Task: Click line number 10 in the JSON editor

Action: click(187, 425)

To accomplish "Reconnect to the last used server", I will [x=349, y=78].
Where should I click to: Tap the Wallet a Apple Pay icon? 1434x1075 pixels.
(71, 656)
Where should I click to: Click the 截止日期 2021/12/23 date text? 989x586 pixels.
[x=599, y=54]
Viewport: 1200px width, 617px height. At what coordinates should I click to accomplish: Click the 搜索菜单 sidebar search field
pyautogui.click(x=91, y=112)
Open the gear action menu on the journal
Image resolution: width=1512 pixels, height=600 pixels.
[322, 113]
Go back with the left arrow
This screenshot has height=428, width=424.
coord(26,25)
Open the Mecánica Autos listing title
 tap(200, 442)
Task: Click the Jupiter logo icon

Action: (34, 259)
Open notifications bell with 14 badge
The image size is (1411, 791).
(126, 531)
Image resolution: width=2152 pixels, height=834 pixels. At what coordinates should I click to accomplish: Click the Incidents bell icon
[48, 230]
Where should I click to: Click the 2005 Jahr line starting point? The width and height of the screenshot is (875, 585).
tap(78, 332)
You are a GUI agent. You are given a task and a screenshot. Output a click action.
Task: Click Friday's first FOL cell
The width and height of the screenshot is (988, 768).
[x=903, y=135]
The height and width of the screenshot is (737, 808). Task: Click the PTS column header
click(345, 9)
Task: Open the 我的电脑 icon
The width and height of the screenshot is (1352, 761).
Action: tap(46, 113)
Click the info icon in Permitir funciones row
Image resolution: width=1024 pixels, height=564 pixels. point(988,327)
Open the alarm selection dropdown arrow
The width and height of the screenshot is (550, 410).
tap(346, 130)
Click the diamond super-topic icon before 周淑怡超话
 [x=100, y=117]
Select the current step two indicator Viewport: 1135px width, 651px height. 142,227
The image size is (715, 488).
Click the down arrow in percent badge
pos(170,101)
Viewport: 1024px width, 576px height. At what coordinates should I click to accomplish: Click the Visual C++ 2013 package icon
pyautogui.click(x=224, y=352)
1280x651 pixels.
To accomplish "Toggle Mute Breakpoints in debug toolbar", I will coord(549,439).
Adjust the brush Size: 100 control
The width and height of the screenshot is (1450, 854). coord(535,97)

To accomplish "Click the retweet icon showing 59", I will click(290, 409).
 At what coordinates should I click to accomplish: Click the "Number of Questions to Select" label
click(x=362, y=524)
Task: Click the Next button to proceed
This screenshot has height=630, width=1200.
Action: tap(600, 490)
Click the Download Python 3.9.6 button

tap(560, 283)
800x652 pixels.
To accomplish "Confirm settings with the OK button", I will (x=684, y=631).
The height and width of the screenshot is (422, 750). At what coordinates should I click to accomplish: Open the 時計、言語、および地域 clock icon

## [EXERCISE AIM]
Copy every entry exactly, missing none.

## [RESPONSE TO THIS TASK]
Task: Click line number 10 in the JSON editor

Action: click(187, 425)

To accomplish "Reconnect to the last used server", I will [x=349, y=78].
Where should I click to: Tap the Wallet a Apple Pay icon? 1434x1075 pixels.
(71, 656)
Where should I click to: Click the 截止日期 2021/12/23 date text? 989x586 pixels.
[x=599, y=54]
Viewport: 1200px width, 617px height. At what coordinates should I click to accomplish: Click the 搜索菜单 sidebar search field
pyautogui.click(x=91, y=112)
Open the gear action menu on the journal
Image resolution: width=1512 pixels, height=600 pixels.
[322, 113]
Go back with the left arrow
This screenshot has height=428, width=424.
coord(26,25)
Open the Mecánica Autos listing title
 tap(200, 442)
Task: Click the Jupiter logo icon

Action: (34, 259)
Open notifications bell with 14 badge
The image size is (1411, 791).
(126, 531)
Image resolution: width=2152 pixels, height=834 pixels. At what coordinates should I click to accomplish: Click the Incidents bell icon
[48, 230]
Where should I click to: Click the 2005 Jahr line starting point? The width and height of the screenshot is (875, 585).
tap(78, 332)
You are a GUI agent. You are given a task and a screenshot. Output a click action.
Task: Click Friday's first FOL cell
The width and height of the screenshot is (988, 768).
[x=903, y=135]
The height and width of the screenshot is (737, 808). Task: Click the PTS column header
click(345, 9)
Task: Open the 我的电脑 icon
The width and height of the screenshot is (1352, 761).
Action: tap(46, 113)
Click the info icon in Permitir funciones row
Image resolution: width=1024 pixels, height=564 pixels. point(988,327)
Open the alarm selection dropdown arrow
The width and height of the screenshot is (550, 410).
tap(346, 130)
Click the diamond super-topic icon before 周淑怡超话
 [x=100, y=117]
Select the current step two indicator Viewport: 1135px width, 651px height. 142,227
The image size is (715, 488).
Click the down arrow in percent badge
pos(170,101)
Viewport: 1024px width, 576px height. At what coordinates should I click to accomplish: Click the Visual C++ 2013 package icon
pyautogui.click(x=224, y=352)
1280x651 pixels.
To accomplish "Toggle Mute Breakpoints in debug toolbar", I will coord(549,439).
Adjust the brush Size: 100 control
The width and height of the screenshot is (1450, 854). coord(535,97)

To accomplish "Click the retweet icon showing 59", I will click(290, 409).
 At what coordinates should I click to accomplish: Click the "Number of Questions to Select" label
click(x=362, y=524)
Task: Click the Next button to proceed
This screenshot has height=630, width=1200.
Action: tap(600, 490)
Click the Download Python 3.9.6 button

tap(560, 283)
800x652 pixels.
To accomplish "Confirm settings with the OK button", I will (x=684, y=631).
The height and width of the screenshot is (422, 750). At what coordinates should I click to accomplish: Open the 時計、言語、および地域 clock icon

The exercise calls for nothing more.